The man looked blank; then his face brightened, and pointing with his whip to the rolling sea on their right, visible across the flat intervening fields, he said that there was much fish in it, especially herrings.
"What does he say?" asked Susie from behind her handkerchief.
"He says there are herrings in the sea."
"Is the man a fool?"
Letty laughed uproariously. The coachman, seeing Letty and Anna laugh, thought he must have said the right thing after all, and looked very pleasant.
"Aber im Wagen," persisted Anna, "wo ist Fisch im Wagen?"
The coachman stared.
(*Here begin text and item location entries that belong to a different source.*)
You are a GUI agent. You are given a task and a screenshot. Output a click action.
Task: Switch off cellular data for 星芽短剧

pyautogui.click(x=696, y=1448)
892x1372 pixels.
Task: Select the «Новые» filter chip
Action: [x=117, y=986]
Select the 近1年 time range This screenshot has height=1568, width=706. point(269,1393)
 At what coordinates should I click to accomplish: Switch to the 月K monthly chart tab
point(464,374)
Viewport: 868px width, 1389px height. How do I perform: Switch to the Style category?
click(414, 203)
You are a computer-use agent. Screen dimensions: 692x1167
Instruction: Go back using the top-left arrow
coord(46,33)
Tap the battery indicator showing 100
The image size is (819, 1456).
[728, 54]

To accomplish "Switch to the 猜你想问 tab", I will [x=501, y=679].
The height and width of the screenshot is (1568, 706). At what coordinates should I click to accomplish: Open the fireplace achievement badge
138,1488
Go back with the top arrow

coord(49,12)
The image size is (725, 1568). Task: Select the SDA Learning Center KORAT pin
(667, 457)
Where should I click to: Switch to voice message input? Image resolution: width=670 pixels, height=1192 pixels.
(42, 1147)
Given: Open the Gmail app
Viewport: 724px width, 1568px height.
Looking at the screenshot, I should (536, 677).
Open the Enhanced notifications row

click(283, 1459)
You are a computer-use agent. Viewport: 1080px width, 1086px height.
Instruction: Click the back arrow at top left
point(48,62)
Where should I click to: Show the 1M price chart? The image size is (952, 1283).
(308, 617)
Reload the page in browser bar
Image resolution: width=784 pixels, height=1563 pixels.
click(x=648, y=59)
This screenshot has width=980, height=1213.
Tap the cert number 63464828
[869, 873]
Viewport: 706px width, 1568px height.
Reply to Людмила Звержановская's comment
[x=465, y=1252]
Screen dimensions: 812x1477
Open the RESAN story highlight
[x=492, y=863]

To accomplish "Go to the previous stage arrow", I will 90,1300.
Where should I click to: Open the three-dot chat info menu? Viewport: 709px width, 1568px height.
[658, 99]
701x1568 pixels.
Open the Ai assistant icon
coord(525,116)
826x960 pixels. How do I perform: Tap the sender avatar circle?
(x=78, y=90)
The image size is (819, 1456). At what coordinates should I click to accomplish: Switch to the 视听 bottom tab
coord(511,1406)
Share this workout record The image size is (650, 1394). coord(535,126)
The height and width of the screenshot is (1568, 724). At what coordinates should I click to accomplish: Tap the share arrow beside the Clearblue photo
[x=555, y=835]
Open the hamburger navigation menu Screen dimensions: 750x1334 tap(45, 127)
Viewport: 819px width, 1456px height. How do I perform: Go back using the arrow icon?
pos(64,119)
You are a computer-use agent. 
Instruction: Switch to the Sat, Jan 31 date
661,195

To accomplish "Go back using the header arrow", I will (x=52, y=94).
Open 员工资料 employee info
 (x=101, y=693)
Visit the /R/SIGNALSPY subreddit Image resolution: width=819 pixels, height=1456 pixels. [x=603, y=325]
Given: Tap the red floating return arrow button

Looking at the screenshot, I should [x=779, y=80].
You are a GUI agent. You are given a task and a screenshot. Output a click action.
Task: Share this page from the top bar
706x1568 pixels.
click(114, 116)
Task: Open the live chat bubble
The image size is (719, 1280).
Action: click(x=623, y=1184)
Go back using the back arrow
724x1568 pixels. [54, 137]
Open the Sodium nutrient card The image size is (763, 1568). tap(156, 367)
Then he said vaguely, in a soothing voice, not in the least knowing what she meant, "Nein, nein, gnädiges Fräulein," and evidently hoped she would be satisfied.
"Aber es riecht, es riecht!" cried Anna, not satisfied at all, and lifting up her nose in unmistakeable displeasure.
His face brightened again. "Ach so—jawohl, jawohl," he exclaimed cheerfully; and hastened to explain that there were no fish nearer than the sea, but that the grease he had used that morning to make the leather of the hood and apron shine certainly had a fishy smell, as he himself had noticed. "The gracious Miss loves not the smell?" he inquired anxiously; for he had seven children, and was very desirous that his new mistress should be pleased.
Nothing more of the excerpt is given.